『明日世界が終わるなら』
ニュースキャスターが告げた世界の余命宣告。
家族やご近所が阿鼻叫喚の中で、私は母さんが作ったおにぎりをもぐもぐしながら頭の中でこう思っていた。
「やば、バイト遅刻しそう。」
荷物を担いで逃げようとするご近所さんの波を縫って歩きながらスマホに繋いだイヤホンから聞こえる音楽を口ずさむ。
友人が好きだと言った流行りの恋愛映画の主題歌。
三角関係から始まる高校生の色恋で、女の子の争奪戦で、ライバルが出て…最後に結ばれたのはどっちだったかな?
涙ながらに熱く語る友人が羨ましい位に響く物は何も無く、思ったのは「キャラメルポップコーン美味しかったな」だった。そんな私に根気強く付き合う友人はある意味物好きで変わり者か。

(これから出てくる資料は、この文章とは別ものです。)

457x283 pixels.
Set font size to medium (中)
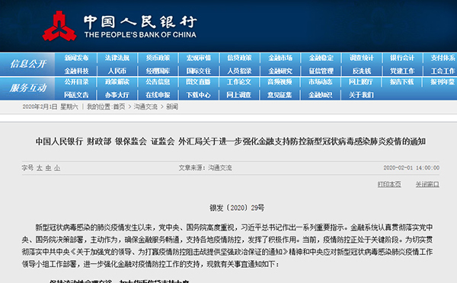[48, 168]
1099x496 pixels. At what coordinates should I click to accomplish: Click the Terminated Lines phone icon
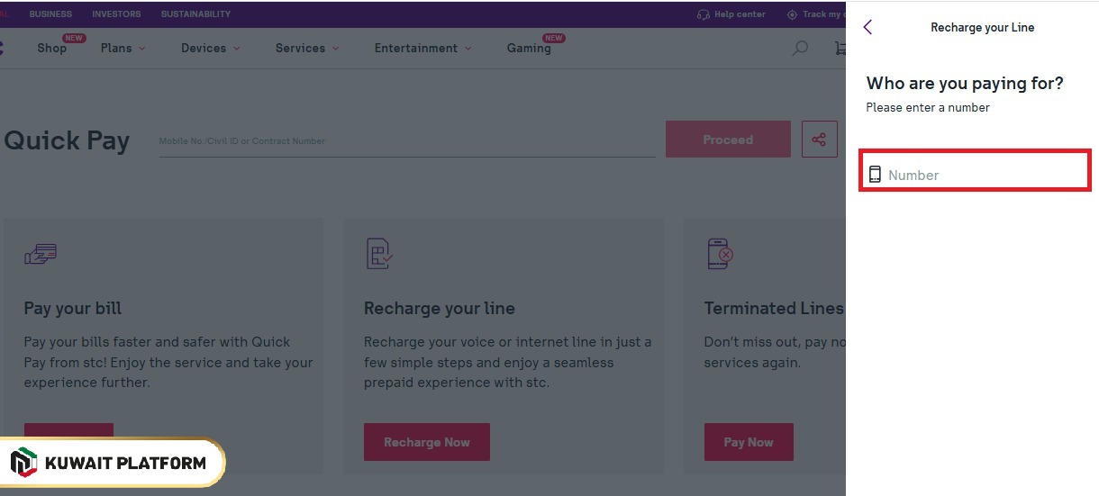click(720, 254)
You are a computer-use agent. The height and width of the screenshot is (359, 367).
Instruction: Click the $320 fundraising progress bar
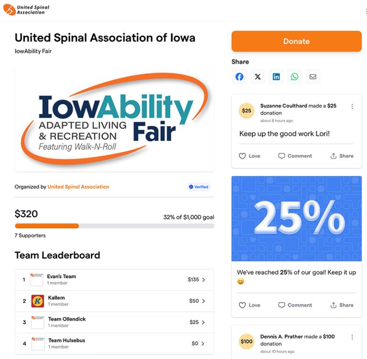[114, 226]
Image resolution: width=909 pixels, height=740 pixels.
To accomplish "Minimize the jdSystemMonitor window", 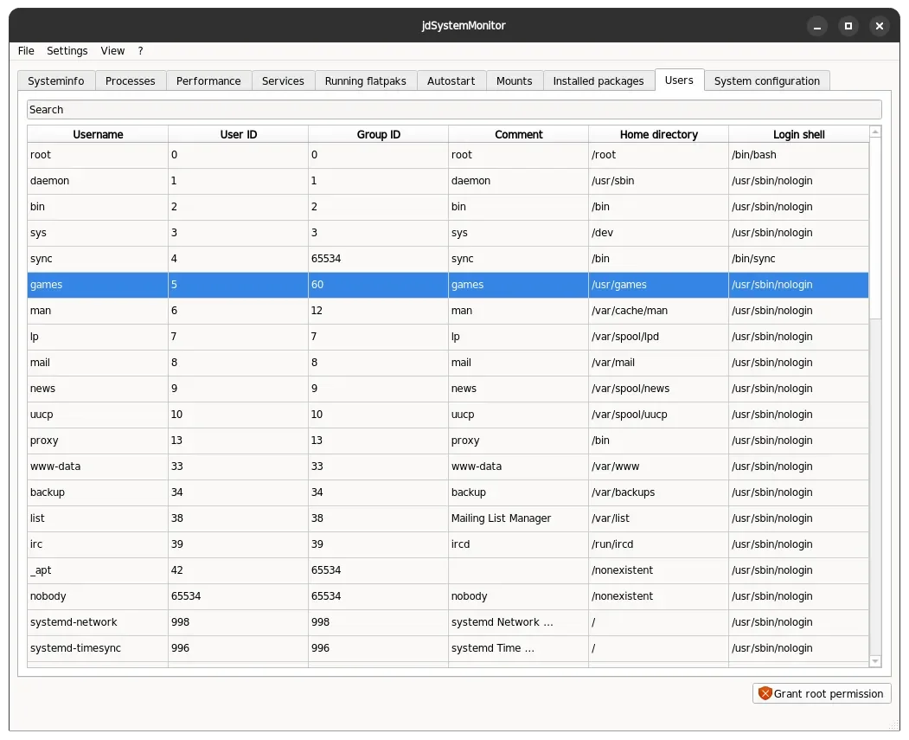I will pyautogui.click(x=816, y=26).
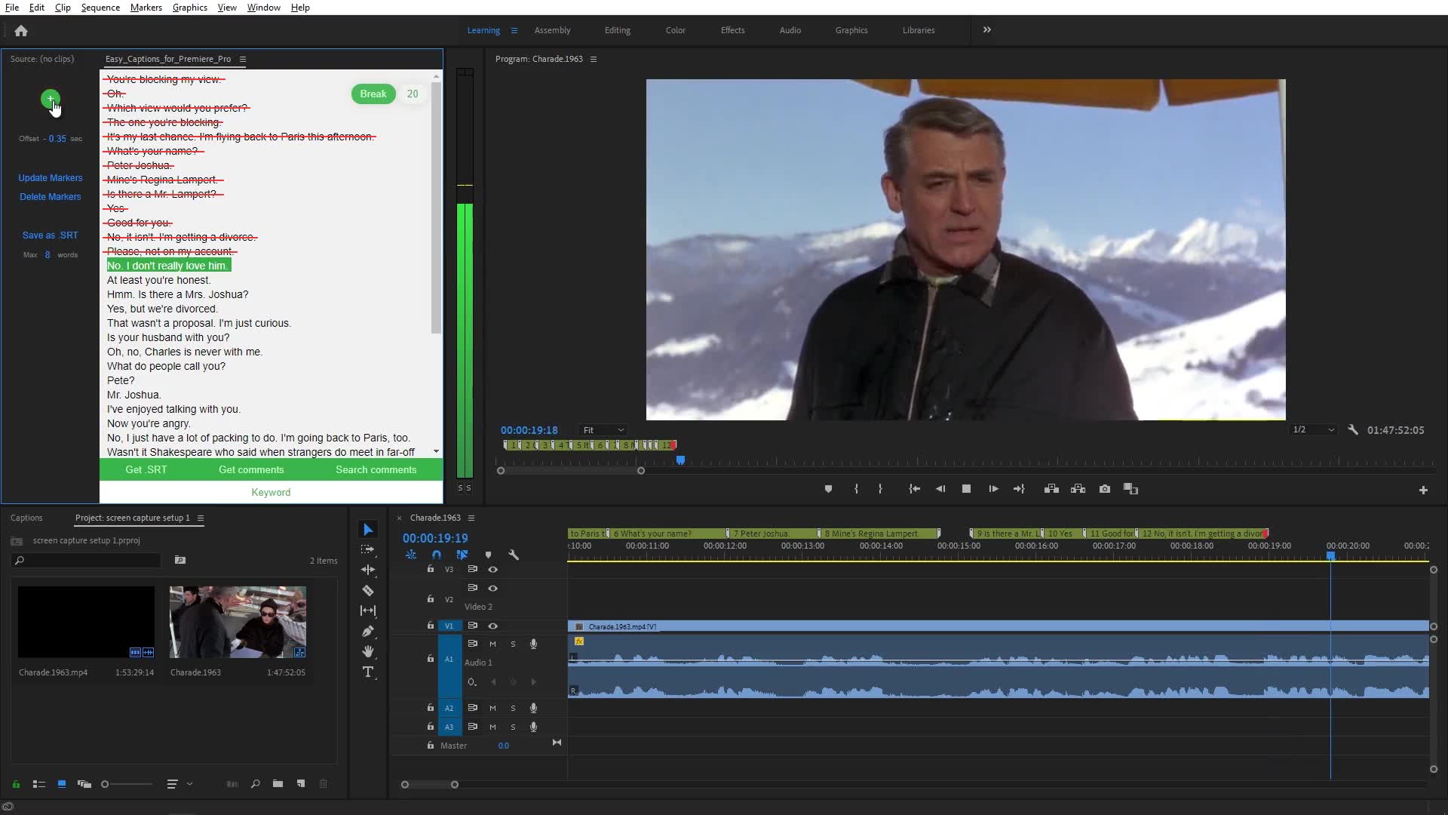
Task: Click the razor/cut tool icon in timeline
Action: pos(368,591)
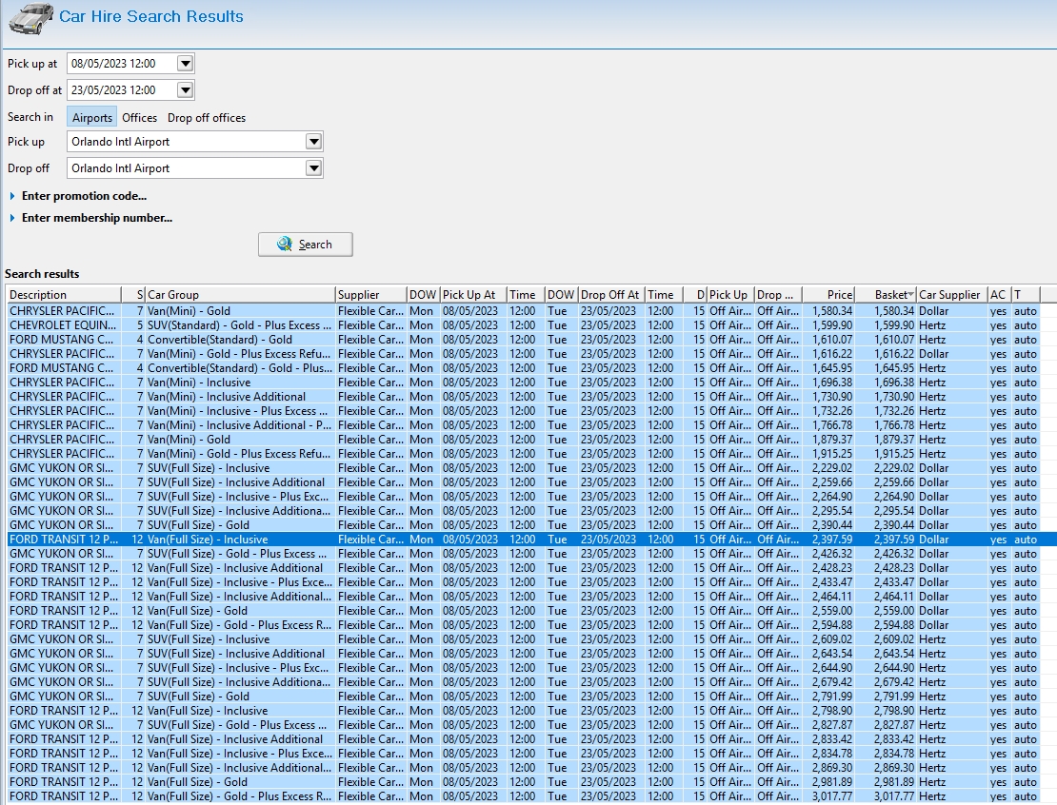Switch to Offices search option
This screenshot has height=805, width=1057.
click(139, 118)
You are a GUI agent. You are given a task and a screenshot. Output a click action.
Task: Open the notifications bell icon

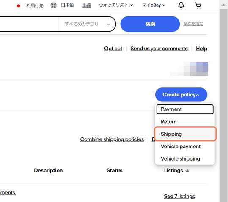(x=181, y=5)
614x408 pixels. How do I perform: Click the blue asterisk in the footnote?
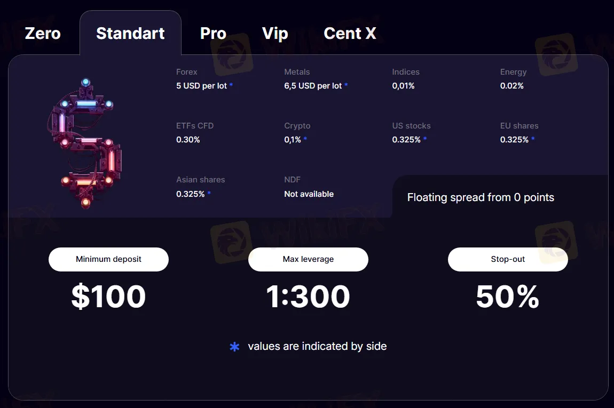(x=234, y=347)
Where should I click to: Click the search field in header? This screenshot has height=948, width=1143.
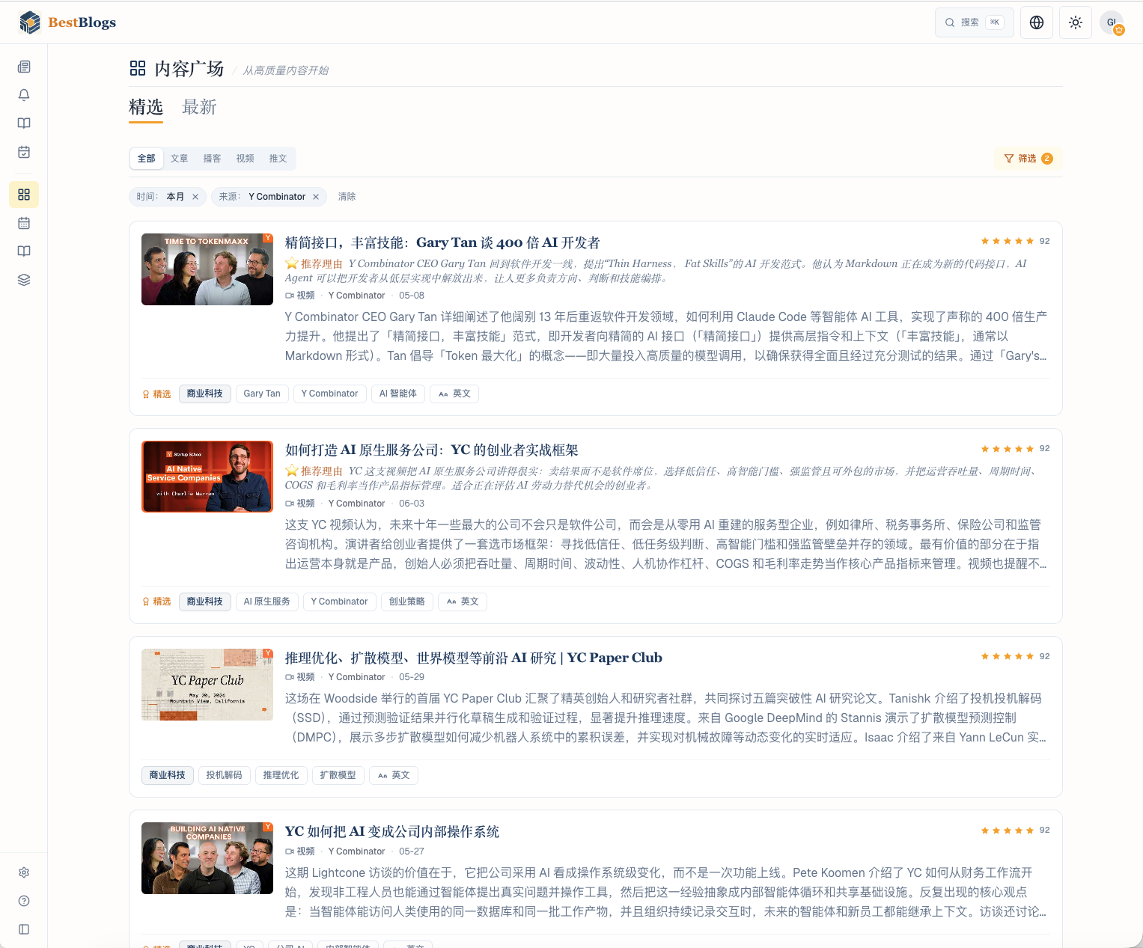(x=975, y=22)
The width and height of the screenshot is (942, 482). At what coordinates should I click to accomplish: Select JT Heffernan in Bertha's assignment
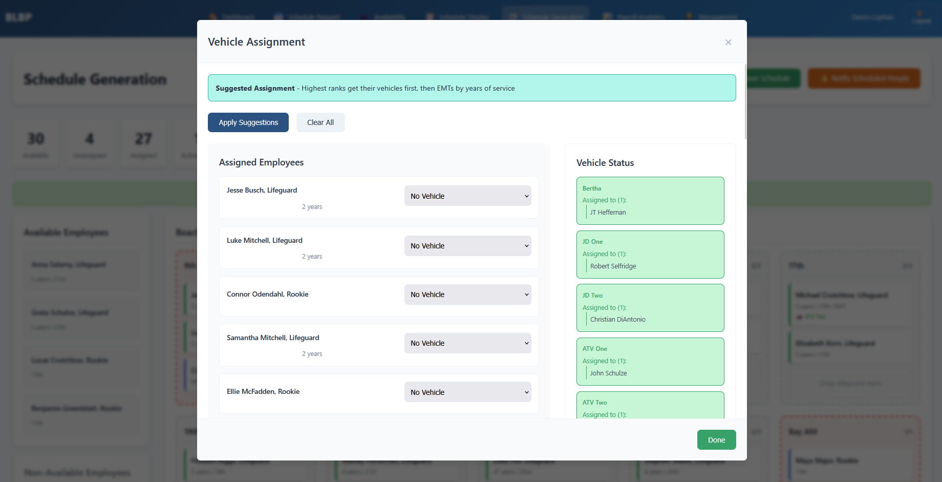click(608, 213)
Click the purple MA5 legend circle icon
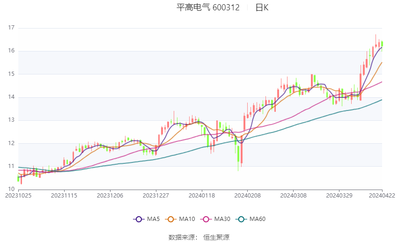Screen dimensions: 398x242 click(x=139, y=219)
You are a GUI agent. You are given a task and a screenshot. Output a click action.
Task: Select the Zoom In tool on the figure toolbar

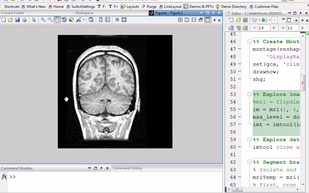(43, 20)
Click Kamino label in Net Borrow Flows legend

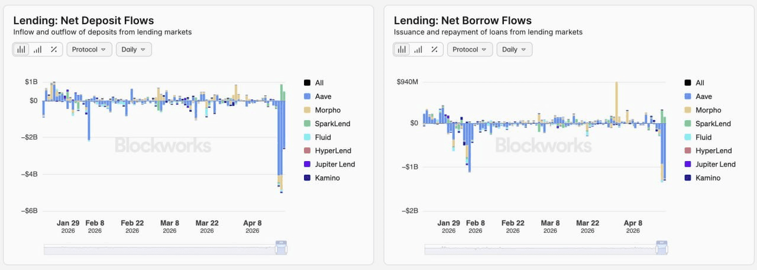tap(708, 178)
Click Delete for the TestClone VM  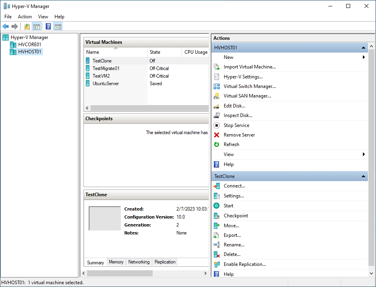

考え事をしながら歩いてたらバイト先にたどり着いた。が…
古ぼけたスーパーの中身はすっからかん。
床に散らばり散乱する商品の数に片付けが大変だなと考えながらバックヤードに行くと、ソファに座りながらタバコを吸う店長がこっちを見て「おつかれさん」と言ってテレビに視線を戻した。
「……お疲れ様です、店長。フロアがやばい事になってますけど、どーします?」
「んー?そーだな、とりあえず掃除するか。後、昨日言ってたイベントの奴なんだがーーー」
ロッカーに入れていたエプロンをつけてから長い髪の毛を1つに結び、昨日していた次のイベントの話をされる。春の特集だとか何だかで飾り付けをするのだ。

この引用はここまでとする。